De zomer van 2018 was de warmste in 300 jaar, met 55 zomerdagen. We zullen steeds meer hitte meemaken. Vooral in de steden, want met alle steen, beton en asfalt vormen die hitte-eilanden.
Stadsbewoners ervaren nu jaarlijks gemiddeld 250 uur hittestress. In 2050 zal dat 500 uur zijn, berekende meteoroloog en onderzoeker Bert Heusinkveld.
Hittestress is onaangenaam, leidt tot ziekte en kost levens (vooral ouderen zijn kwetsbaar). Met een voorspelde temperatuurstijging in steden van 4 tot 6 graden tussen nu en 2050 ziet het er voor stedelingen niet mooi uit. Daarom gaven deskundigen van onder meer RIVM en Deltares vorige zomer aan gemeenten het advies om structurele maatregelen te nemen tegen hittestress.

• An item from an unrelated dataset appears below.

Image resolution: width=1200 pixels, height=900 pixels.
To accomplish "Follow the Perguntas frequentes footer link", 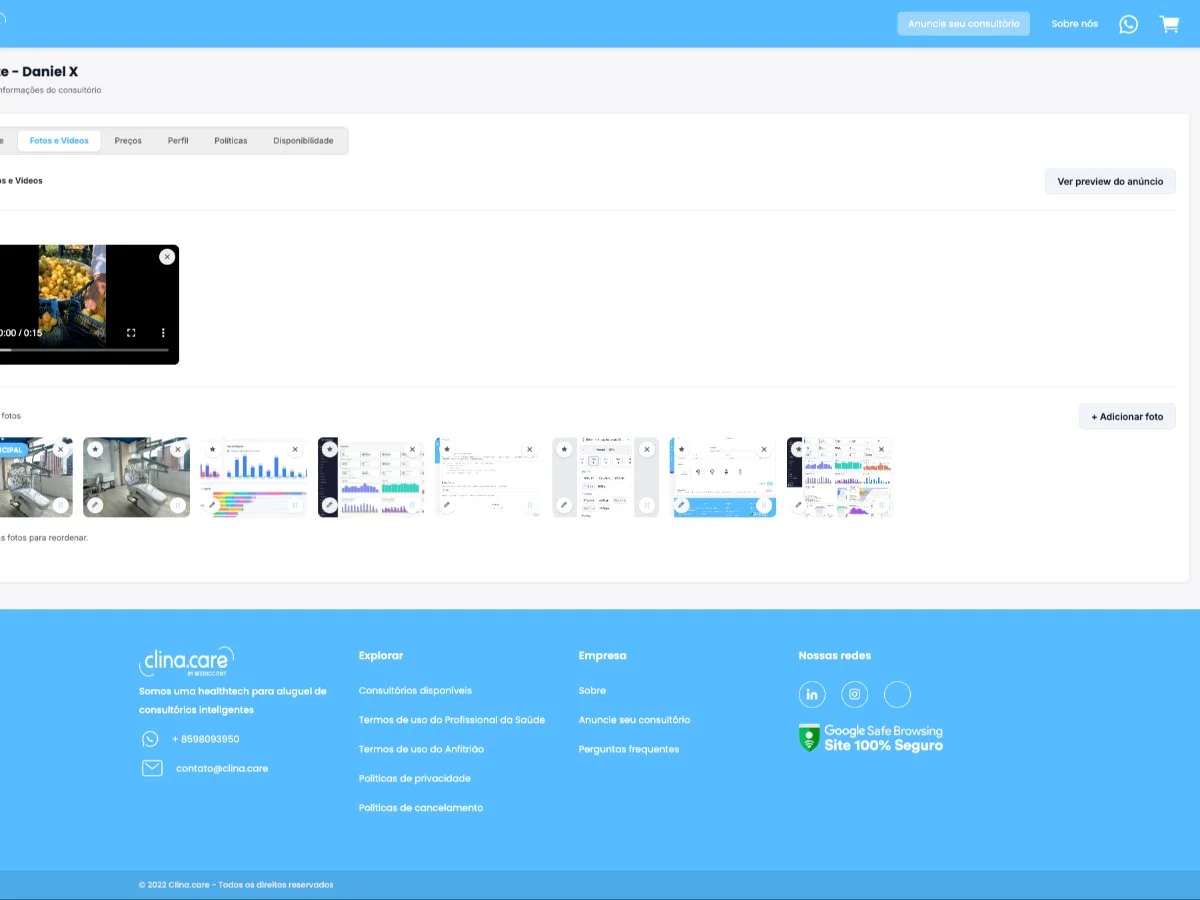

De belangrijkste maatregel is snel véél meer groen toevoegen. Zeker nu steden tot 2030 veel nieuwe woningen gaan bouwen (de bouwopgave omvat 900.000 woningen). Want naast alle andere voordelen van groen (schone lucht, waterberging, biodiversiteit, hogere woningwaarde) koelt groen de stad. Terwijl stenen bij een buitentemperatuur van 35 graden al snel opwarmen tot boven de 60 graden, blijft een groene oppervlakte steken rond de 24 graden. Reden dus om nieuwe woningen ”groeninclusief” te bouwen: met een serieuze hoeveelheid groen op het maaiveld, op het dak en aan de gevel. Die 900.000 woningen zullen anders de hittestress flink versterken.
Stevige ambities
Gelukkig is groeninclusief bouwen inmiddels heel goed mogelijk. Er is volop kennis en ervaring, onder meer door de Green Deal Nieuwe Stedelijke Natuur. Maar de voorzichtige schatting is dat bij nog geen 5 procent van de huidige bouwplannen groen serieus wordt ingezet om het gebouw en de omgeving leefbaar te maken én te houden. In de meeste plannen is groen vooral decor en blijft klimaatadaptieve bouw steken in de sfeer van pilots en eenmalige projecten.
Het is dus tijd om groeninclusief bouwen op te schalen. Gelukkig is er steeds meer wil om dat te doen, ook vanuit de markt. Ontwikkelaars als Heijmans en Ballast Nedam hebben stevige ambities neergezet en architecten integreren steeds meer groen in hun ontwerpen. Maar het gaat nog te vaak om uitzonderingen. Het is zaak om te versnellen, zodat we bij die 900.000 woningen de boot niet missen.
Wat moet daarvoor gebeuren? Wethouders van Ruimtelijke Ordening, vraag van projectontwikkelaars een groeninclusieve bouwprestatie. Den Haag ontwikkelde hiervoor samen met Arcadis onlangs een puntensysteem. Bekijk ook projecten die nú op de tekentafels liggen kritisch.
Architecten en projectontwikkelaars, kom zelf met een visie op groeninclusief bouwen. Steek je nek uit voor vernieuwende plannen, verleid opdrachtgevers daarmee. Zorg ook dat er door de hele bouwketen heen zowel groenbesef als groenkennis is, zodat ambities van de top tot onder in de keten gedragen worden.
En ecologen, landschapsontwerpers en hoveniers, praat mee. De hoveniersbranche bundelde recent veel praktische kennis over groeninclusief bouwen in de handleiding ”Het levende gebouw”. Dat moet ook, want groen intekenen rond en op gebouwen is één, maar het uitvoeren ervan vraagt bereidheid, kennis en kunde. Zo zorgen we samen voor steden die de klimaatveranderingen aankunnen. Stadsbewoners zullen er dankbaar voor zijn.
Egbert Roozen is directeur van de branchevereniging VHG (ondernemers in het groen). Lodewijk Hoekstra is groenpionier en medeoprichter van NL Greenlabel.